Tuesday, January 24, 2023
Blueprint Medicines Corporation announced that the U.S. Food and Drug Administration (FDA) has accepted the company's supplemental new drug application for AYVAKIT® (avapritinib) for the treatment of adults with indolent systemic mastocytosis (SM). The FDA granted priority review with an action date of May 22, 2023 under the Prescription Drug User Fee Act (PDUFA).
This regulatory application is based on results from the global PIONEER trial, the largest randomised, placebo-controlled study ever conducted in indolent SM. The FDA previously granted breakthrough therapy designation to AYVAKIT for the treatment of moderate to severe indolent SM. AYVAKIT was designed to potently and selectively inhibit D816V mutant KIT, the primary underlying cause of SM.
AYVAKIT (avapritinib) is a kinase inhibitor applicable for treating patients with Advanced SM, including aggressive SM (ASM), SM with an associated hematological neoplasm (SM-AHN) and mast cell leukemia (MCL), adults consisting of unresectable or metastatic gastrointestinal stromal tumor (GIST) harboring a PDGFRA exon 18 mutation, including PDGFRA D842V mutations.
Systemic mastocytosis (SM), rare disease caused by the KIT D816V mutation in about 95 percent of cases.
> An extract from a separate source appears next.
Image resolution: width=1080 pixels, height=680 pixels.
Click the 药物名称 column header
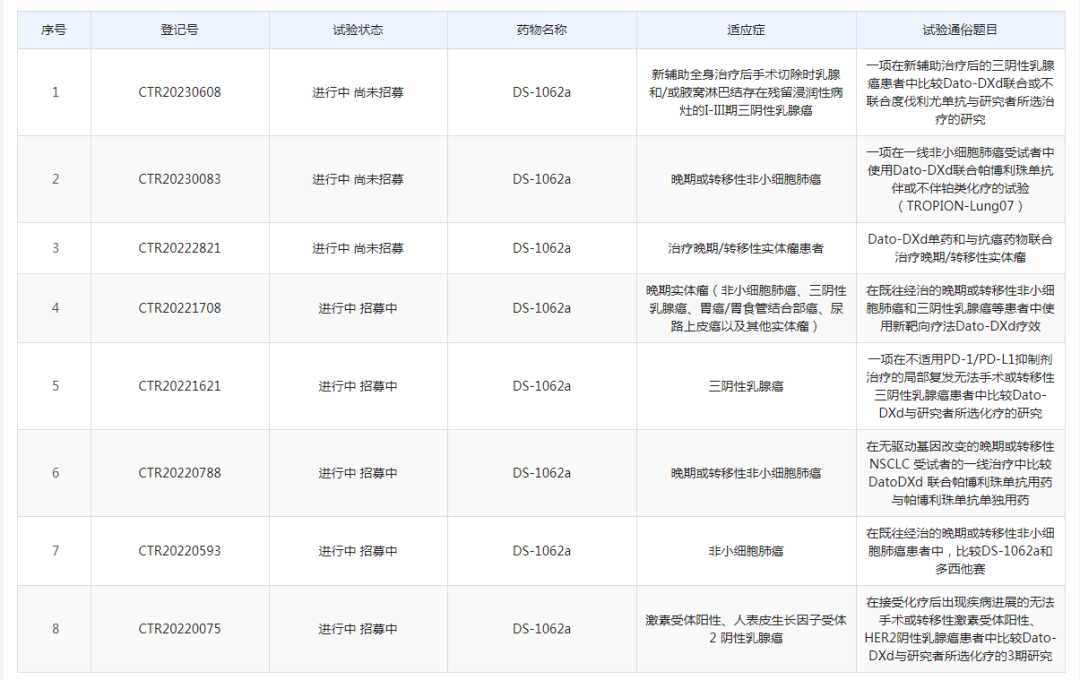[x=540, y=30]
Individuals with indolent systemic mastocytosis consists of debilitating symptoms and result in poor quality of life. Hence, indolent systemic mastocytosis disease can be targeted with AYVAKIT.
AYVAKIT® (avapritinib) is approved in Europe (AYVAKYT®) to treat adults with ASM, SM-AHN or MCL, applicable after at least one systemic therapy, and for adults with unresectable or metastatic GIST harboring the PDGFRA D842V mutation.